Je reçois présentement mes lettres de Paris ; on me mande que l’intendant de M. de Luxembourg est condamné aux galères[1]; qu’il s’est dédit de tout ce qu’il avoit dit contre son maître : voilà un bon ou un mauvais valet ; pour lui, il est sorti de la Bastille plus blanc qu’un cygne ; il est allé pour quelque temps à la campagne. Avez-vous jamais vu des fins et des commencements d’histoires comme celles-là ? Il faudroit faire un petit tour en litière sur tous ces événements.

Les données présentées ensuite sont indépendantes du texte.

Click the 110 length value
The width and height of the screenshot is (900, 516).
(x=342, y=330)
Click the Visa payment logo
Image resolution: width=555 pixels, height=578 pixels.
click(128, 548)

Ma fille m’écrit du 8e de ce mois : elle me mande qu’elle se porte fort bien, que sa poitrine ne lui fait aucun mal. Celui de la belle duchesse de Fontanges est quasi guéri par le moyen du prieur de Cabrières. Voyez un [peu[2]] quelle destinée ! cet homme que je compare au médecin forcé, qui faisoit paisiblement des fagots, comme dans la comédie, se trouve jeté à la cour par un tourbillon qui lui fait traiter et guérir la beauté la plus considérable

  1. 5. Voyez la note 33 de la lettre précédente, p. 404.
  2. 6. Mme de Sévigné a oublié le mot peu ; à la fin de l’alinéa, elle a écrit arrive, pour arrivent.